同じクエリに対して、set enable_partitionwise_join = onを設定した状態で実行計画を作らせると、対応するパーティションの子テーブル同士でJOINを行い、その次にAppend、つまり各パーティション子要素の処理結果を結合している事が分かる。

これはJOINの問題サイズを小さくし、多くの場合、Append処理に要するCPUサイクルを減らすことのできる優れた最適化テクニックではあるが、かなりの慎重さを以ってDB設計を行う必要がある。
なぜなら『全く同一のパーティションの切り方をして、かつパーティションキーをJOINの結合条件に用いる』事ができるよう、パーティション設計とSQLクエリの書き方を考える必要があるからである。

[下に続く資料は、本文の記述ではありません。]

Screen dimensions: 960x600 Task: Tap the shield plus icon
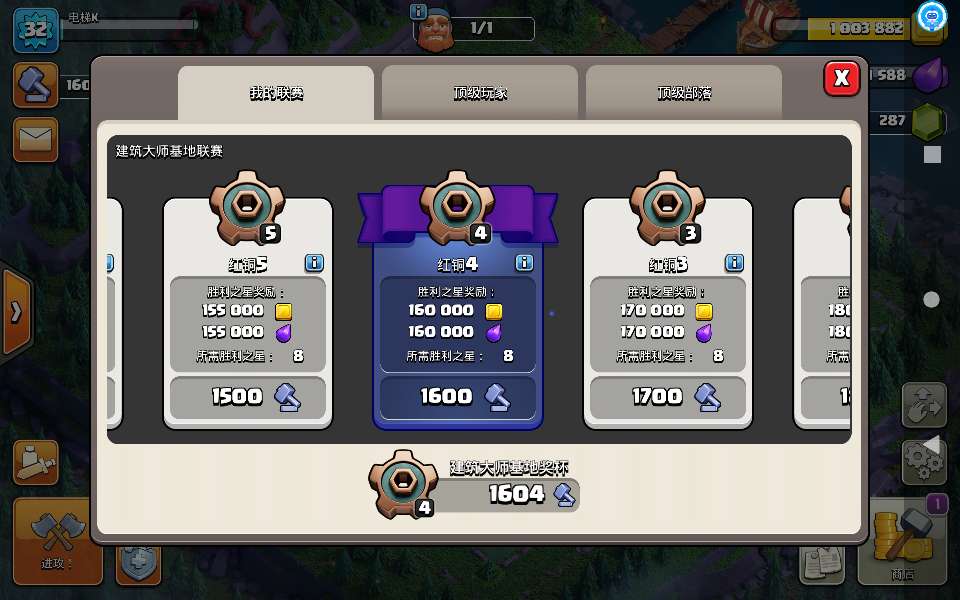[x=138, y=564]
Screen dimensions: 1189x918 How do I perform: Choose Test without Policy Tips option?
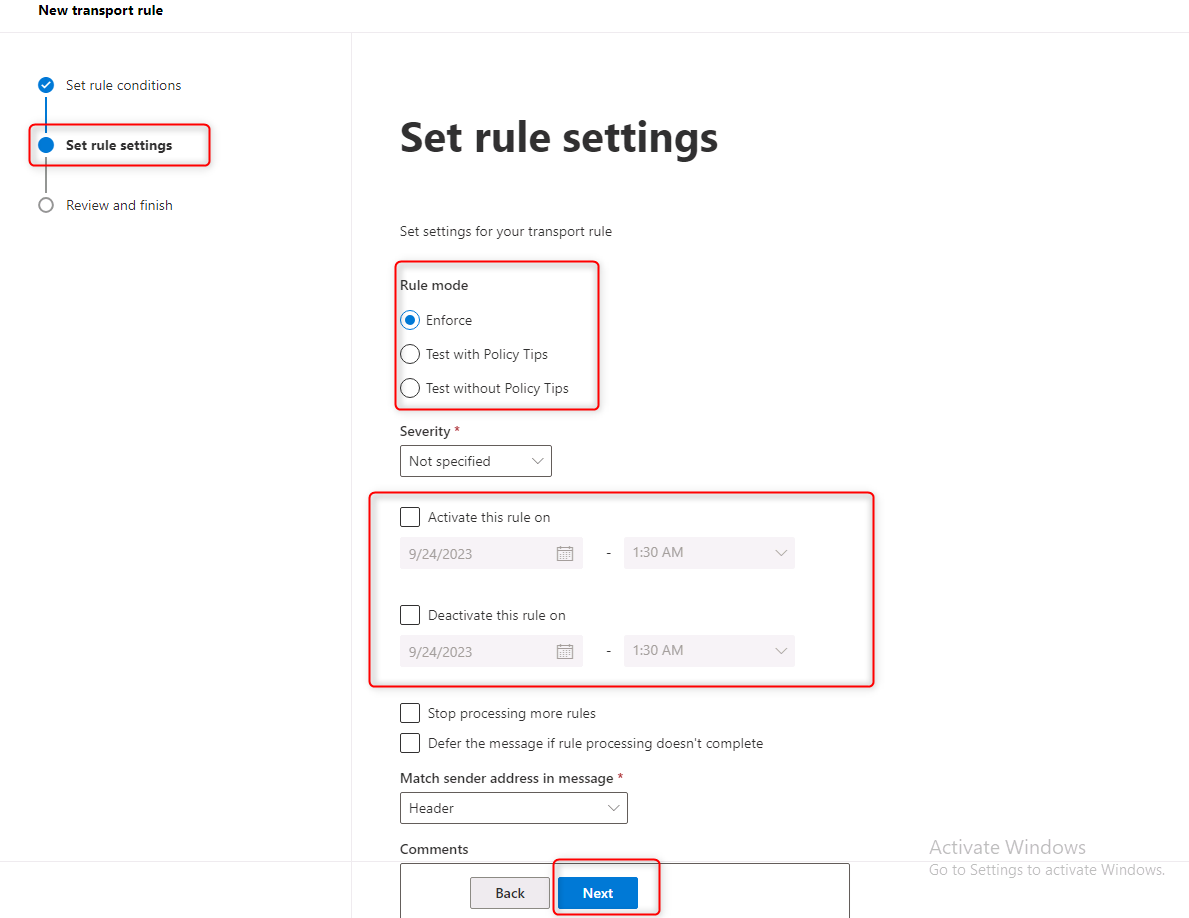[410, 388]
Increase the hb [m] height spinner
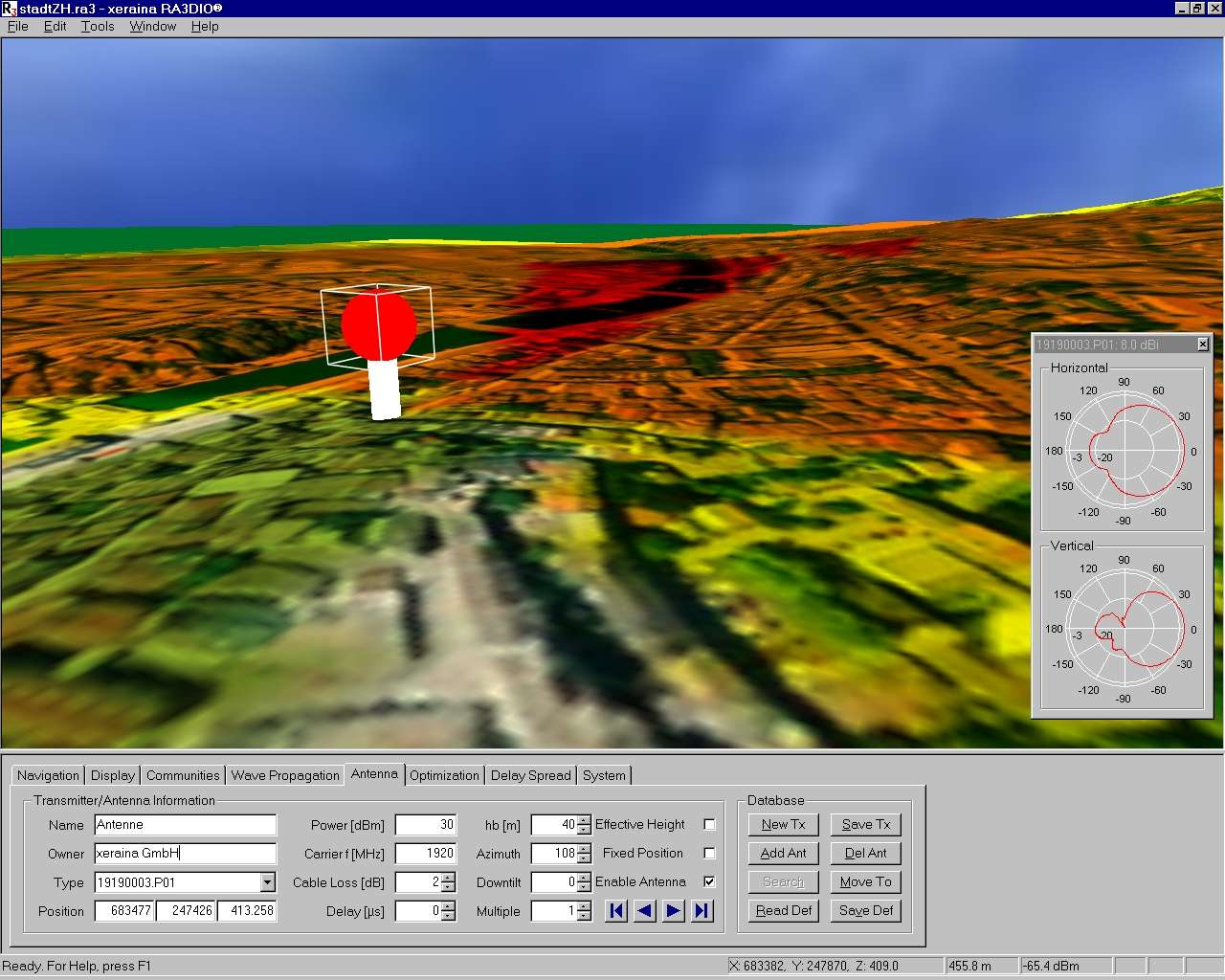 click(584, 819)
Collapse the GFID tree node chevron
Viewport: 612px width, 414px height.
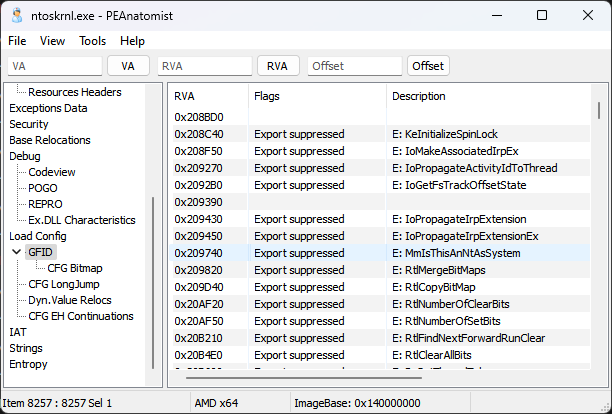click(x=15, y=252)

新機能：Asymmetric Partition-wise JOIN

同じようなノリで、非パーティションテーブルとパーティションテーブルの間のJOIN処理を、Appendの前に移動する事ができる。
例えば、非パーティションテーブルであるt1とptableとの間のJOINを $(t1 \times ptable)$ と記述すると、これは $(t1 \times ptable_p0) + (t1 \times ptable_p1) + (t1 \times ptable_p2)$ と展開する事ができる。

言い換えれば、t1を各パーティション子テーブルに分配する（クエリの書き換えに相当）事で、Appendよりも先にJOINを実行する事ができる。
もちろん、メリット・デメリットはあるので、先にパーティション子テーブルの内容を全て読み出した後でJOINを実行した方が良いというケースもある。

具体的に Asymmetric Partition-wise JOIN が活きてくるケースというのは

非パーティション側のテーブルが、読み出しコストを無視できる程度に小さい。
- 分配された分、複数回の読み出しが必要となってしまうため。
子テーブルとのJOINにより、かなりの比率で行数が減ることが見込まれる。
- 行数が減らなければ、Append処理は楽にならない。

というケースなので、あらゆる場合で効果があるかというと、そのような銀の弾丸はない。

では試してみることにする。
本来、以下のような実行計画となったいたクエリであるが・・・

postgres=# explain select * from ptable p, t1 where p.a = t1.aid;
                                    QUERY PLAN
----------------------------------------------------------------------------------
 Hash Join  (cost=2.12..24658.62 rows=49950 width=49)
   Hash Cond: (p.a = t1.aid)
   ->  Append  (cost=0.00..20407.00 rows=1000000 width=12)
         ->  Seq Scan on ptable_p0 p  (cost=0.00..5134.63 rows=333263 width=12)
         ->  Seq Scan on ptable_p1 p_1  (cost=0.00..5137.97 rows=333497 width=12)
         ->  Seq Scan on ptable_p2 p_2  (cost=0.00..5134.40 rows=333240 width=12)
   ->  Hash  (cost=1.50..1.50 rows=50 width=37)
         ->  Seq Scan on t1  (cost=0.00..1.50 rows=50 width=37)
(8 rows)

同様に enable_partitionwise_join パラメータによって当該機能は有効化され、以下のような『賢い』実行計画を生成するようになる。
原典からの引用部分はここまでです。